Can you copy everything in the listing from its start down to the line containing "(x=51, y=438)", requests included, with each coordinate in the answers multiplied by 1.85 and rounded to a whole number, halves going up? All other text stays unchanged.

------------------------------------------------------------------------

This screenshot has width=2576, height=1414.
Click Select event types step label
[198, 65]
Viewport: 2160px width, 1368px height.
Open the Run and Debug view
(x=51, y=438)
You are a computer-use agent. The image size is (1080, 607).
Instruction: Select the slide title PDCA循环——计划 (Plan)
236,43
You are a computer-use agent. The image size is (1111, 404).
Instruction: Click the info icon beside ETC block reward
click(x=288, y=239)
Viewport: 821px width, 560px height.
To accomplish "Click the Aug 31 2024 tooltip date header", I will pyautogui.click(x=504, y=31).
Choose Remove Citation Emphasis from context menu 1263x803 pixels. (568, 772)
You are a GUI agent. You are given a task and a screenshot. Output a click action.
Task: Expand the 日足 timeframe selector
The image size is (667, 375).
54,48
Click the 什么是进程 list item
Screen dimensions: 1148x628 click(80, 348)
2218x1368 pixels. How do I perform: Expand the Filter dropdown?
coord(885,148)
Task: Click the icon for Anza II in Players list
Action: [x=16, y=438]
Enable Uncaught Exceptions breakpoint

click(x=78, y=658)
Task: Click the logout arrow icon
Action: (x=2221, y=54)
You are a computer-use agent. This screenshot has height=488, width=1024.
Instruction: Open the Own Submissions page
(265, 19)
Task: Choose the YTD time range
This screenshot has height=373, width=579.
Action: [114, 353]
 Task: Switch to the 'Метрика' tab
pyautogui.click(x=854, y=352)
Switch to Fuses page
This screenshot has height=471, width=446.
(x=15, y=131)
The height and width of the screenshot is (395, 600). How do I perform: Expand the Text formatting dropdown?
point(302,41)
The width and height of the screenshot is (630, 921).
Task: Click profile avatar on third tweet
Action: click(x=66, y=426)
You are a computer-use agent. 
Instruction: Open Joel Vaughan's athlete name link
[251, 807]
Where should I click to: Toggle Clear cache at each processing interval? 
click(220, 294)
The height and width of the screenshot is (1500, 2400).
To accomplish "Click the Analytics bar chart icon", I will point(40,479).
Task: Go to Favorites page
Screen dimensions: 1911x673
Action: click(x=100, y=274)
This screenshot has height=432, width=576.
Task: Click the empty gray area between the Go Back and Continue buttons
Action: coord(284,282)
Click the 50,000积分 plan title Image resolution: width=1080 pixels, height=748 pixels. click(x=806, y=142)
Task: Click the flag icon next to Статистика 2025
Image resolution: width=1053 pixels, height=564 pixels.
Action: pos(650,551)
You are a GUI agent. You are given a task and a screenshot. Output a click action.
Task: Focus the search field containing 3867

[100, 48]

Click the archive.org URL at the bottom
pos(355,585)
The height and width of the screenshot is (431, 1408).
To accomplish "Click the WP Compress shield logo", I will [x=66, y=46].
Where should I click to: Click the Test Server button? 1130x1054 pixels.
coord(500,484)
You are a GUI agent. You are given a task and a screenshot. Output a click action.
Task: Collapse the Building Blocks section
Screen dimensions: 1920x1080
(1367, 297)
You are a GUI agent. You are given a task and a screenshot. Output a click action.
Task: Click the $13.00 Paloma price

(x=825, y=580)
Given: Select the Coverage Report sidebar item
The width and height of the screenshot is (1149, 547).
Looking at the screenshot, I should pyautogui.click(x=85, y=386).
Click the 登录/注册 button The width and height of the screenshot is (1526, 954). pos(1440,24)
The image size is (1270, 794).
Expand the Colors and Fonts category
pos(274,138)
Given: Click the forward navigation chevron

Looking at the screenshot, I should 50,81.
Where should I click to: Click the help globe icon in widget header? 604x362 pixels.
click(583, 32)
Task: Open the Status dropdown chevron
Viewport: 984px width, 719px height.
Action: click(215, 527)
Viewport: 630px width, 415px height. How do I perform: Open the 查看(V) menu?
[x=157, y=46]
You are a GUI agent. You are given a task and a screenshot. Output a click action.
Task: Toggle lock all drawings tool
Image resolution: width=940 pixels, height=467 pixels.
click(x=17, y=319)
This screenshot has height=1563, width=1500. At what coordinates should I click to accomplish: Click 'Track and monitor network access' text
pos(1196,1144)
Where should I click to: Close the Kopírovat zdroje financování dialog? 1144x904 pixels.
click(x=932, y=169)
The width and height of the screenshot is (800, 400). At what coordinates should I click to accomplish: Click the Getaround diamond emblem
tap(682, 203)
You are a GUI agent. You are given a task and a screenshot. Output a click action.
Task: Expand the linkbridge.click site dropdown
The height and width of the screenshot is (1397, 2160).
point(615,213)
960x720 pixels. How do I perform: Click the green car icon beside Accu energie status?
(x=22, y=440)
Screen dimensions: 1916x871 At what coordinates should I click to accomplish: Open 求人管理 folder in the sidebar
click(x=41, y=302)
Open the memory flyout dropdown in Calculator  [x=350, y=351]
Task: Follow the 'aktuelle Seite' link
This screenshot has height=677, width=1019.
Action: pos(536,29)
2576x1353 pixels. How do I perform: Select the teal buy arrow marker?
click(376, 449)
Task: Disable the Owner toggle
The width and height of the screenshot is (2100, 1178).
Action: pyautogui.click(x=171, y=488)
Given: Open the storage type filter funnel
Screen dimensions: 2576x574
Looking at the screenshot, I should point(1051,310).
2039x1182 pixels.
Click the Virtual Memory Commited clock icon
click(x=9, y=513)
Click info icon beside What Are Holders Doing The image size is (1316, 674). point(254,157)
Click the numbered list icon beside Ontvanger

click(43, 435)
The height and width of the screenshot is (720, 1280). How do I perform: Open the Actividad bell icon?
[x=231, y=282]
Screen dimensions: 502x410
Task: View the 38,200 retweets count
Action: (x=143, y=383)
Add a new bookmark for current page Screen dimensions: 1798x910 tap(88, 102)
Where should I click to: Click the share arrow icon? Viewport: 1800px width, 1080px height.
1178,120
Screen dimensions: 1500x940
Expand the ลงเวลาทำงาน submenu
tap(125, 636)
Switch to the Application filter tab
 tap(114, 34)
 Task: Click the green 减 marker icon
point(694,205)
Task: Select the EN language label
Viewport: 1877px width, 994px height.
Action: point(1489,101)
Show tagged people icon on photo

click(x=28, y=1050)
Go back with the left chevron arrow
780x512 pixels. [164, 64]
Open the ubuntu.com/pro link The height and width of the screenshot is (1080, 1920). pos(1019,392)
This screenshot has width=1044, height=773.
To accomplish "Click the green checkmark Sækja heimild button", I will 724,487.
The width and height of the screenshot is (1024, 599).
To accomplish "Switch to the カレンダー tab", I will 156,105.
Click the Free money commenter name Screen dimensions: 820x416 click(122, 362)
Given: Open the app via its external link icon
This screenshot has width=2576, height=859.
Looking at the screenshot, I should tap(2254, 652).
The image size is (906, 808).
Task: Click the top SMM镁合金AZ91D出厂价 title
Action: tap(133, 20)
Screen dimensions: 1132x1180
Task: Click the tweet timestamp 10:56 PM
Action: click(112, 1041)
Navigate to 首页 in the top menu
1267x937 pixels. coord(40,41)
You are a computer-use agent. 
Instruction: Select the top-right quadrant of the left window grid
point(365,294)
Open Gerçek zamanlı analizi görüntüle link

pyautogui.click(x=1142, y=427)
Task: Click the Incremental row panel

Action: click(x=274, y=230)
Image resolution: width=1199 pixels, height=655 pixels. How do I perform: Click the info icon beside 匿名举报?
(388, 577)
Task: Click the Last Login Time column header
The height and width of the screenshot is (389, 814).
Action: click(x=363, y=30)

------------------------------------------------------------------------

• _SOLVED PROBLEM_:
This screenshot has width=2576, height=1414.
Click Select event types step label
[366, 120]
Viewport: 2160px width, 1368px height.
Open the Run and Debug view
(x=94, y=810)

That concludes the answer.